Above, a person in recovery at a substance abuse treatment center in Westborough, Massachusetts.
John Moore/Getty Images

The liability of drug companies that pushed highly addictive opioid painkillers has been an ongoing story for years. But today, we’ll focus on another facet of the economy around addiction.

A new book explores the dark side of the drug rehabilitation industry. It’s called “Rehab: An American Scandal,” and it’s written by Shoshana Walter, an investigative reporter with The Marshall Project. Walter joined “Marketplace Morning Report” host David Brancaccio for a conversation about the failures and expenses of drug rehab. The following is an edited transcript of their conversation.

David Brancaccio: Give us a sense at least of the lay of the land in the world of rehab: Generally for-profit? A mixture of big players and small outfits? How does it work?

Shoshana Walter: The rehab industry as a whole is a $53 billion industry. You have insurance-funded programs, you have totally unregulated recovery homes, and then you have the world of medication-assisted treatment.

Brancaccio: Now, I know you have "scandal" in the title of this, but what do the data tell you about the success or failure of the overall system?

Walter: On average, people go to rehab multiple times before they enter recovery. Someone who attends a 30-day program and finishes that program is actually much more likely to overdose and die in the year following that treatment program than someone who failed to complete that program at all.

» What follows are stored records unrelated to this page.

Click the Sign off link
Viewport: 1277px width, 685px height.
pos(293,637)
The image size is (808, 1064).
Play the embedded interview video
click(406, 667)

Brancaccio: You follow a number of people on their journeys through rehab, and there's a particularly stark contrast. You have a person who's Black, a person who's white, and their experiences are quite different.

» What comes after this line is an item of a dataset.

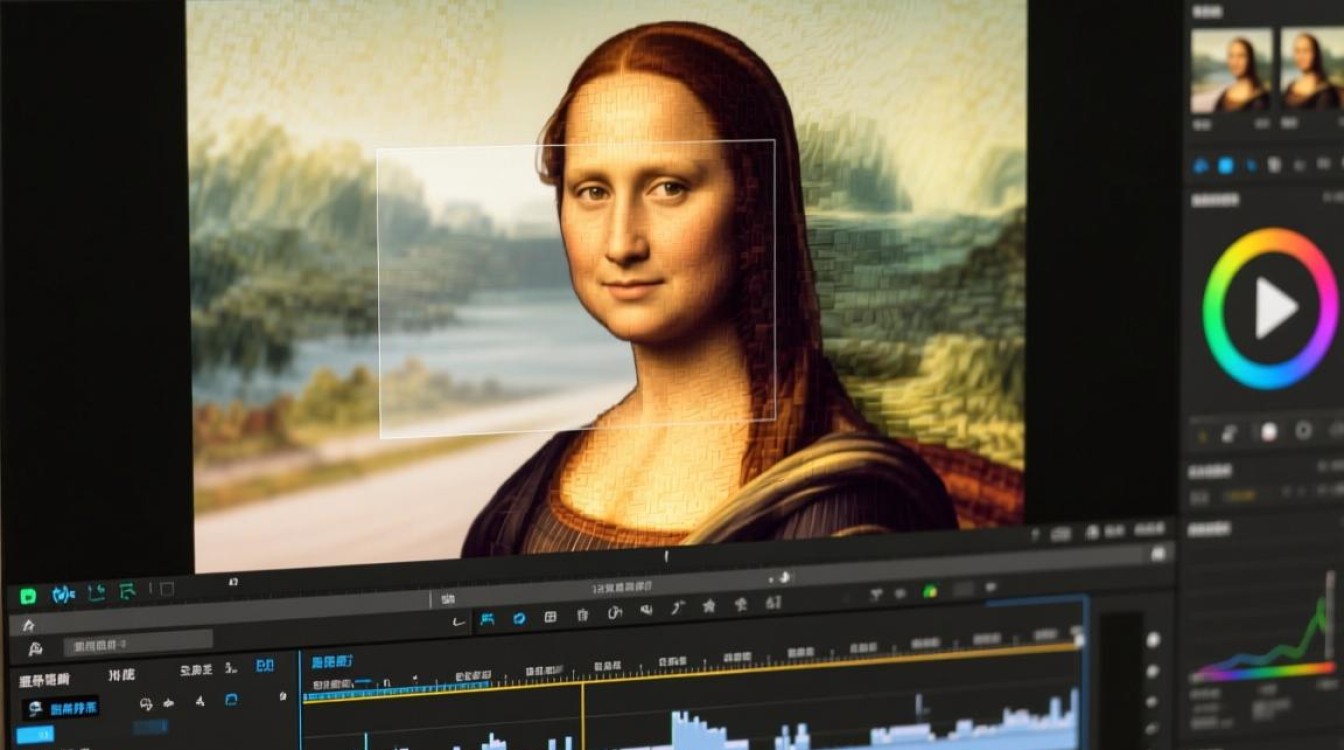Click the star icon in timeline toolbar
The width and height of the screenshot is (1344, 750).
709,605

Walter: That's right, one of those people, April Lee is a mother of three from Philadelphia who herself grew up with a mother who was addicted to crack cocaine. You know, when April was struggling with her own addiction, she could not find treatment, despite how much our treatment system has grown. Her children were taken from her, she grew worse in her addiction, and the only way that she could find to get out of it was to get herself arrested. And then, on the other hand, you have Chris, a young, white, middle-class guy from Louisiana. He was court-ordered into a treatment program. When he got there, he realized that he would have to work up to 80 hours per week — manual labor jobs without pay — and he rarely received counseling or anything that might be considered treatment. And he was badly injured in the program. And ultimately, he left the program and assumed that he would get sentenced to prison, and ended up getting a break from the judge who gave him probation.

Brancaccio: You know, let's say there were some policy solutions that could fix bad and dangerous management and abusive programs. There's still the problem of cost, right? Rehab can be very expensive, and insurance companies often don't pay the bills at all, or don't pay all the bills.

Walter: The system that we have now is actually fueling these high costs, because people are going into rehab, they're completing the program, they're leaving, they're relapsing, and then they're just going back in again. You know, I spoke with a number of treatment company owners who actually referred to this as "a cycler," like a washing machine cycle. You go in, you go out, you repeat. And a lot of the treatment industry now views this as part of the business model.